• **EXERCISE GOAL**: From the data below, copy out every line in which the word "agent" occurs.

(Collected data entries)
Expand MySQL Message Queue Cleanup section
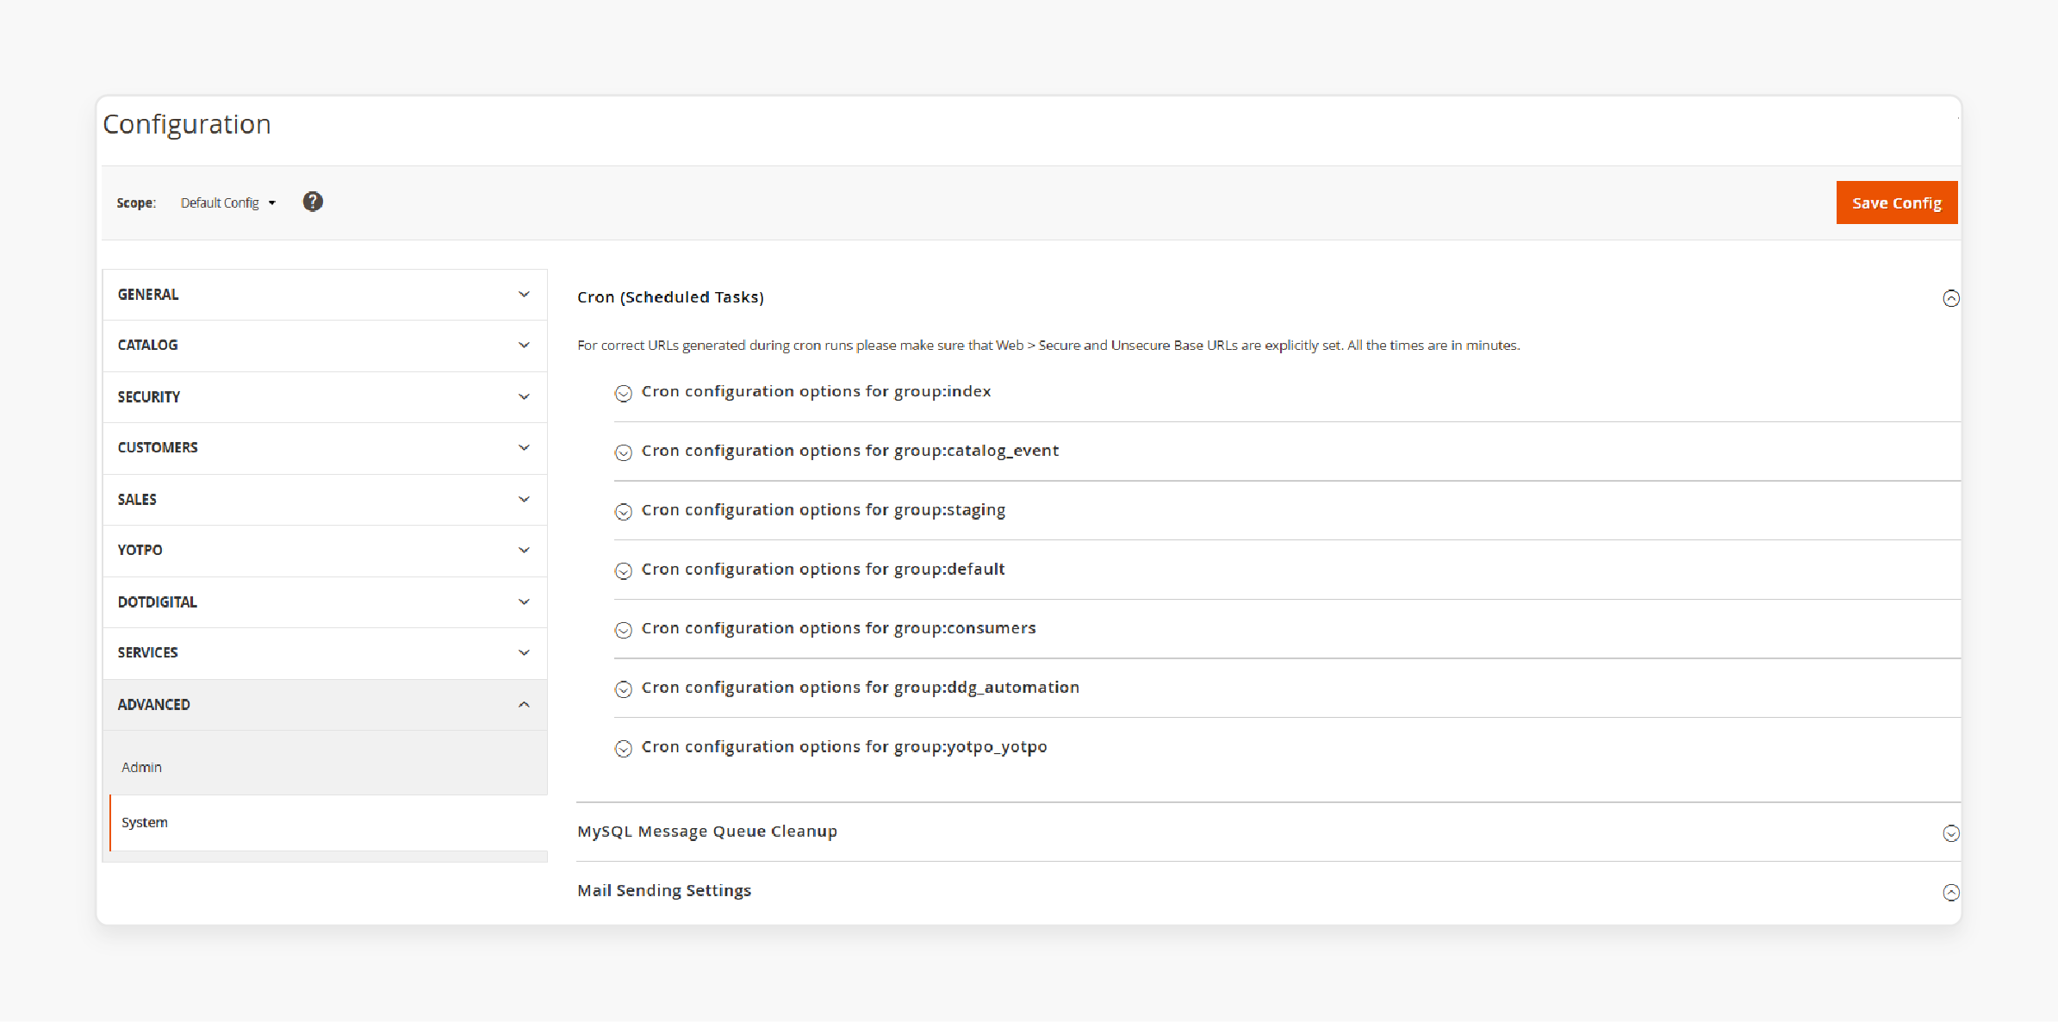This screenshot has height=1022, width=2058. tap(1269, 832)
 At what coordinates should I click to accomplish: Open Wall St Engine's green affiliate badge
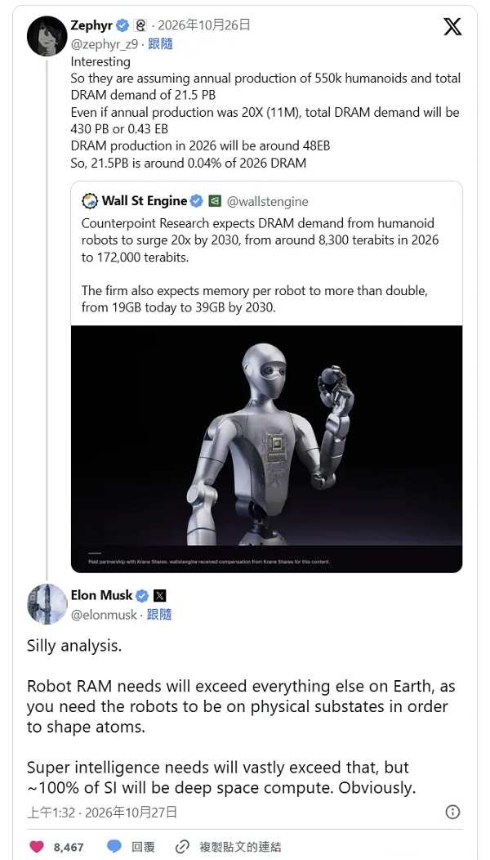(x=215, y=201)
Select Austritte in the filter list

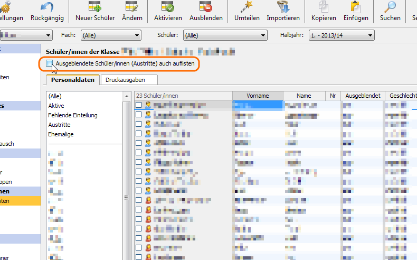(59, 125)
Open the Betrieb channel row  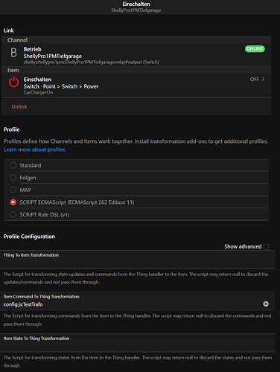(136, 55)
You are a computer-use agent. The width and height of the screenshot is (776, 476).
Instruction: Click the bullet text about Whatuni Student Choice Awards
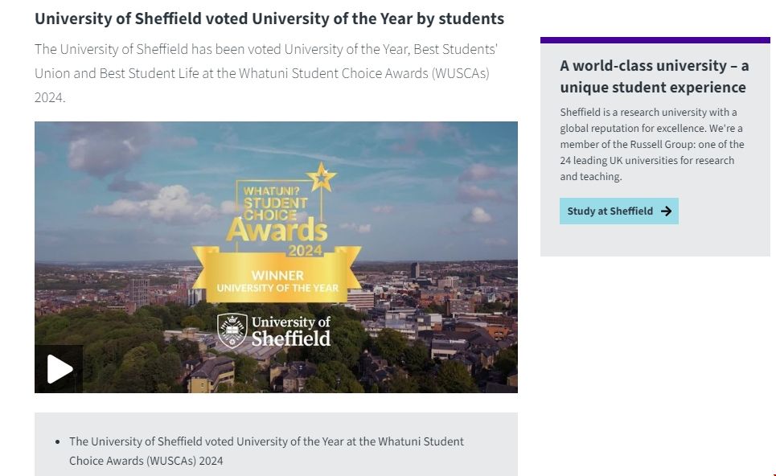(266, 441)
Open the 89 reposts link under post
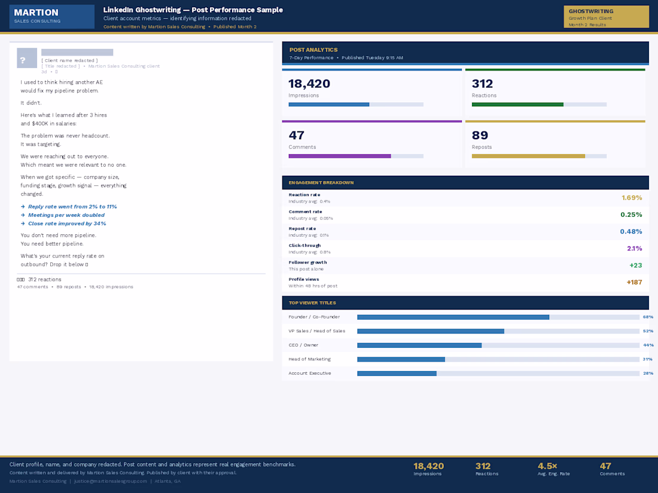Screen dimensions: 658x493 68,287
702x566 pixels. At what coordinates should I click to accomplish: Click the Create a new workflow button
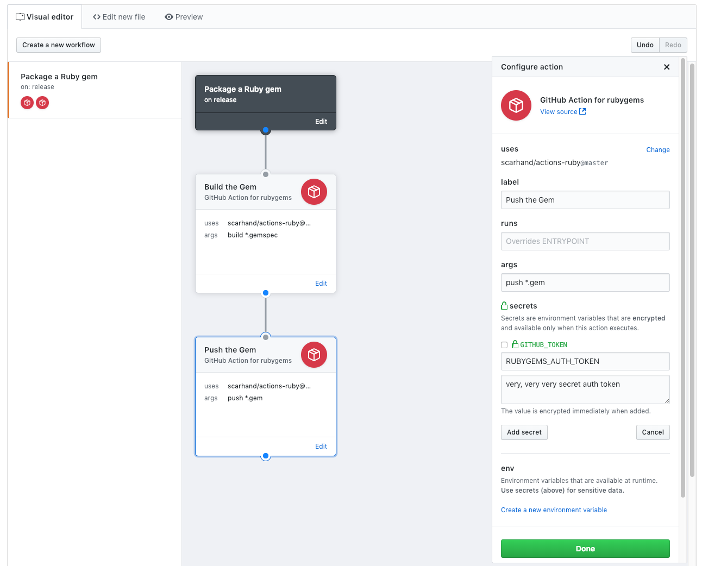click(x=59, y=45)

---

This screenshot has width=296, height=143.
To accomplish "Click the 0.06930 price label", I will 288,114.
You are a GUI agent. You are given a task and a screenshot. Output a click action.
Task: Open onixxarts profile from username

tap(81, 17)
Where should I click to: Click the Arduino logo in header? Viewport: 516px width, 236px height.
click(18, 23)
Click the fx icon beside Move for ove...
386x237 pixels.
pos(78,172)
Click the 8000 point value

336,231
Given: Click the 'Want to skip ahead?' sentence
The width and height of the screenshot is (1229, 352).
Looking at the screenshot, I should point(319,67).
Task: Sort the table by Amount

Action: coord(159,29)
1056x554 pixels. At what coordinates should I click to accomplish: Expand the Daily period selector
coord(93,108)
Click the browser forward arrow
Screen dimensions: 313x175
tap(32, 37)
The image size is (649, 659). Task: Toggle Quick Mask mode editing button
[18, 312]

...

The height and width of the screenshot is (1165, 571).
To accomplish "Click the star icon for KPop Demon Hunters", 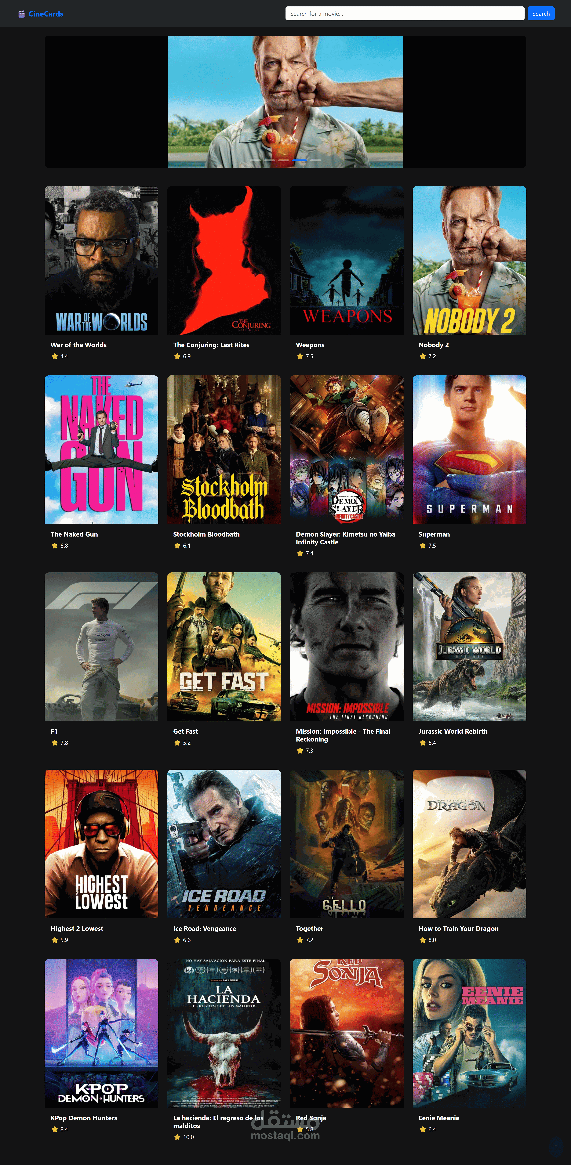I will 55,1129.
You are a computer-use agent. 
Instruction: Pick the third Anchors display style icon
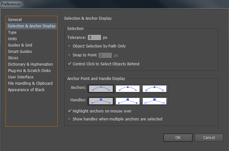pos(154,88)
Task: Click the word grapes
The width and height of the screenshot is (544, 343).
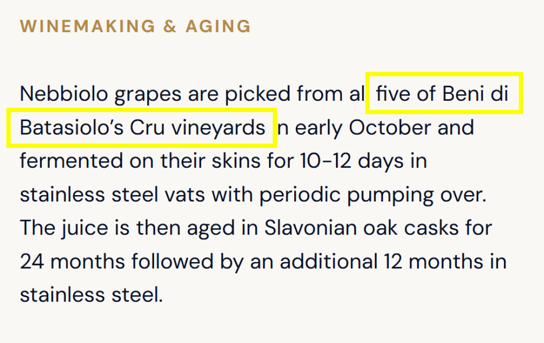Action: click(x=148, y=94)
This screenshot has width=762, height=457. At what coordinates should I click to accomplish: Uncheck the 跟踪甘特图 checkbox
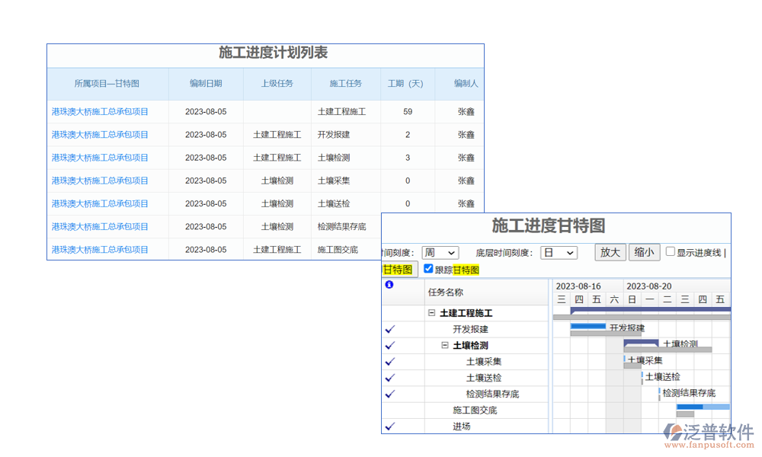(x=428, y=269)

• **OUTPUT OF THE EXERCISE**:
You are a computer-use agent. The width and height of the screenshot is (776, 476).
You are a GUI agent. You are given a task and a screenshot. Output a click action.
You are a computer-use agent. 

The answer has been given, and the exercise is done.